Hepatic caveolin-1 is enhanced in Cyp27a1/ApoE double knockout mice

Abstract

Sterol 27-hydroxylase (CYP27A1) is involved in bile acid synthesis and cholesterol homoeostasis. Cyp27a1^(-/-)/Apolipoprotein E^(-/-) double knockout mice (DKO) fed a western diet failed to develop atherosclerosis. Caveolin-1 (CAV-1), the main component of caveolae, is associated with lipid homoeostasis and has regulatory roles in vascular diseases. We hypothesized that liver CAV-1 would contribute to the athero-protective mechanism in DKO mice. Cyp27a1^(+/+)/ApoE^(-/-) (ApoE KO), Cyp27a1^(+/-)/ApoE^(-/-) (het), and DKO mice were fed a western diet for 2 months. Atherosclerotic plaque and CAV-1 protein were quantified in aortas. Hepatic Cav-1 mRNA was assessed using qPCR, CAV-1 protein by immunohistochemistry and western blotting. Total hepatic and plasma cholesterol was measured using chemiluminescence. Cholesterol efflux was performed in RAW264.7 cells, using mice plasma as acceptor. CAV-1 protein expression in aortas was increased in endothelial cells of DKO mice and negatively correlated with plaque surface (P < 0.05). In the liver, both CAV-1 protein and mRNA expression doubled in DKO, compared to ApoE KO and het mice (P < 0.001 for both) and was negatively correlated with total hepatic cholesterol (P < 0.05). Plasma from DKO, ApoE KO and het mice had the same efflux capacity. In the absence of CYP27A1, CAV-1 overexpression might have an additional athero-protective role by partly overcoming the defect in CYP27A1-mediated cholesterol efflux.

Keywords: atherosclerosis; cholesterol efflux; cholesterol metabolism; liver.

Figure 1

CAV‐1 protein expression in mice aorta and heart with and without atherosclerotic plaques. Aorta (A, D, G), atrium (B, E, H) and ventricles (C, F, I) sections were stained for CAV‐1 by IHC. (A) Almost no positive staining was observed in vascular cells making up plaques. In ApoE KO mice, CAV‐1 expression, which is localized around vessels in both the (B) atrium and (C) ventricles (black arrows), is increased. In DKO mice, higher CAV‐1 expression was seen in (D) endothelial cells (black arrows), with low expression in both (E) atrium and (F) ventricles. (G–I) are negative controls; 400× magnification.

Figure 2

Genotype‐induced effect on expression of CAV‐1 in the liver. (A) Cav‐1 mRNA expression was quantified by real‐time PCR, using β Actin as internal standard. CAV‐1 protein was quantified by WB (B) and IHC (C).
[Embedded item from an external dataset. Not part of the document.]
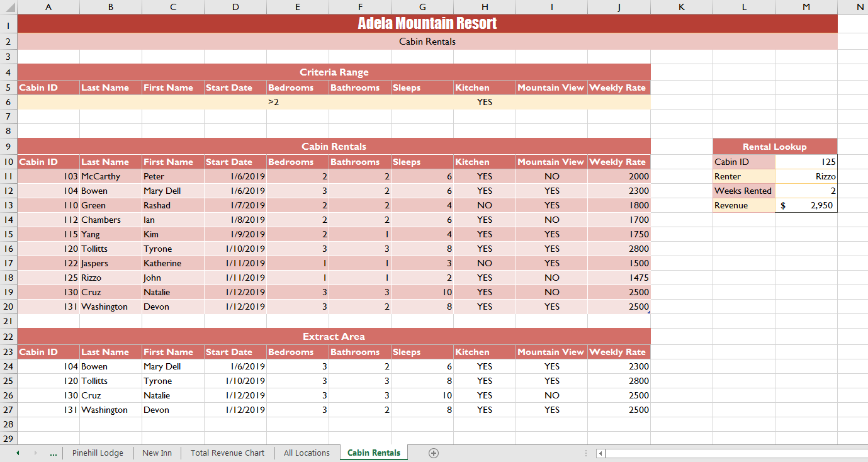Click the Revenue cell showing 2,950
The image size is (868, 462).
point(806,205)
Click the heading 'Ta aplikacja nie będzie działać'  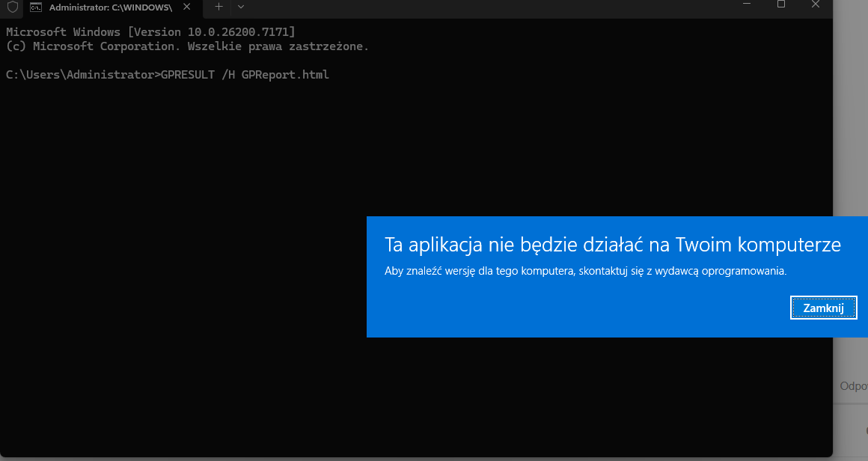612,245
Data are shown as mean ± SD. For statistical difference, *P < 0.05, **P < 0.01, ***P < 0.001.

Figure 3

Genotype‐induced effect on expression of CAV‐1 in the liver. Representative WB (A) and IHC (B) of CAV‐1 in liver. CAV‐1 was detected as a 22‐KDa protein. The IHC staining localized to sinusoids (black arrows) and around micro/macrovesicular steatosis (black arrowheads); 400× magnification; scale bar = 20 μm.

Figure 4

Beneficial effects of hepatic CAV‐1 on atherosclerosis protection in DKO mice. Atherosclerosis is mainly driven by high circulating cholesterol concentration, low HDL‐C and high LDL‐C. In plasma of DKO mice fed WD, the low levels of LDL‐C can be attributed to increased SREBP2 in the liver, which increases LDLR expression and LDL‐C uptake. CAV‐1 is also associated with the LDLR and the process of influx of LDL from the circulation to the liver. In DKO mice, SHP is downregulated, suppressing the inhibitory effect on SREBP1c and CYP7A1 as well as increasing TG and BA biosynthesis. The increased hepatic CAV‐1 expression appears to provide additional beneficial effects in promoting hepatic TG accumulation via increased DGAT expression and increasing hepatic gene expression of lipogenic markers (ACC and FAS). Pparγ was also increased in DKO mice and correlated positively with Cav‐1 mRNA expression, supporting its role in upregulating CAV‐1. The lower TNFα, in combination with higher CAV‐1 expression in the liver further supports the potential anti‐inflammatory role for CAV‐1. In the absence of 27‐OHC in DKO mice, the rate‐limiting enzyme of cholesterol biosynthesis, HMGR is suppressed and cholesterol production is increased. Cholesterol is still metabolized to BA via the classical pathway of BA synthesis initiated by CYP7A1. The reduced transhepatic BA flux in DKO mice results in lower circulating LDL‐C, higher HDL‐C and TG concentrations; this leads to reduced atherosclerotic plaque formation. Green and red boxes represent up‐ and downregulation respectively.